- **REQUIRED WORK**: All of the data must be retyped exactly, with nothing left out.

INPUT DATA below:

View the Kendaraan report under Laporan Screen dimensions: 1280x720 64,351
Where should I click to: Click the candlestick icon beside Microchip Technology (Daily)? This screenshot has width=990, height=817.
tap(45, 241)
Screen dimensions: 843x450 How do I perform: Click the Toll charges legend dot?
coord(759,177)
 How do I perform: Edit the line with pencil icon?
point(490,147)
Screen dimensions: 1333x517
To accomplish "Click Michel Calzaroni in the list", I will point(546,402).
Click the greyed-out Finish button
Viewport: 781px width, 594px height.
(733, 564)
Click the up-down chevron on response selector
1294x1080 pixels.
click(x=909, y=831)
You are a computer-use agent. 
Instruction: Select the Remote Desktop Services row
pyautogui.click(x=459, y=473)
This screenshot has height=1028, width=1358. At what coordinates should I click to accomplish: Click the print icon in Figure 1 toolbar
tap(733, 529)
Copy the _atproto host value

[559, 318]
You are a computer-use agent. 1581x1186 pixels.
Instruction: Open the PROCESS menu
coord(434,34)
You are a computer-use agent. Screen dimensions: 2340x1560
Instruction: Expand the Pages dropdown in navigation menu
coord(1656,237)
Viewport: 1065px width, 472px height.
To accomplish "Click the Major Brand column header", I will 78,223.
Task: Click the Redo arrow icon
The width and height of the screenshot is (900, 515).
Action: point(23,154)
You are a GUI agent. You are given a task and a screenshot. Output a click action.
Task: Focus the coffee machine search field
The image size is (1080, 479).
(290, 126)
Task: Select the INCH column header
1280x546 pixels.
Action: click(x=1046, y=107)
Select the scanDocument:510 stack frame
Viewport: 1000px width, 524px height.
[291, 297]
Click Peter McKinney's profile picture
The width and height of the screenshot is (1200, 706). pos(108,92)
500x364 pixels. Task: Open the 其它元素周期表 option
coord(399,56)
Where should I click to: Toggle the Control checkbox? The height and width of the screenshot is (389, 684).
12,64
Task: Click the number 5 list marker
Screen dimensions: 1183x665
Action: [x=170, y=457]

End of INPUT DATA.

- **SOLUTION TO THE EXERCISE**:
View the Kendaraan report under Laporan Screen dimensions: 1280x720 64,351
Where should I click to: Click the candlestick icon beside Microchip Technology (Daily)? This screenshot has width=990, height=817.
tap(45, 241)
Screen dimensions: 843x450 How do I perform: Click the Toll charges legend dot?
coord(759,177)
 How do I perform: Edit the line with pencil icon?
point(490,147)
Screen dimensions: 1333x517
To accomplish "Click Michel Calzaroni in the list", I will point(546,402).
Click the greyed-out Finish button
Viewport: 781px width, 594px height.
(733, 564)
Click the up-down chevron on response selector
1294x1080 pixels.
click(x=909, y=831)
You are a computer-use agent. 
Instruction: Select the Remote Desktop Services row
pyautogui.click(x=459, y=473)
This screenshot has height=1028, width=1358. At what coordinates should I click to accomplish: Click the print icon in Figure 1 toolbar
tap(733, 529)
Copy the _atproto host value

[559, 318]
You are a computer-use agent. 1581x1186 pixels.
Instruction: Open the PROCESS menu
coord(434,34)
You are a computer-use agent. Screen dimensions: 2340x1560
Instruction: Expand the Pages dropdown in navigation menu
coord(1656,237)
Viewport: 1065px width, 472px height.
To accomplish "Click the Major Brand column header", I will 78,223.
Task: Click the Redo arrow icon
The width and height of the screenshot is (900, 515).
Action: point(23,154)
You are a GUI agent. You are given a task and a screenshot. Output a click action.
Task: Focus the coffee machine search field
The image size is (1080, 479).
(290, 126)
Task: Select the INCH column header
1280x546 pixels.
Action: click(x=1046, y=107)
Select the scanDocument:510 stack frame
Viewport: 1000px width, 524px height.
[291, 297]
Click Peter McKinney's profile picture
The width and height of the screenshot is (1200, 706). pos(108,92)
500x364 pixels. Task: Open the 其它元素周期表 option
coord(399,56)
Where should I click to: Toggle the Control checkbox? The height and width of the screenshot is (389, 684).
12,64
Task: Click the number 5 list marker
Screen dimensions: 1183x665
Action: [x=170, y=457]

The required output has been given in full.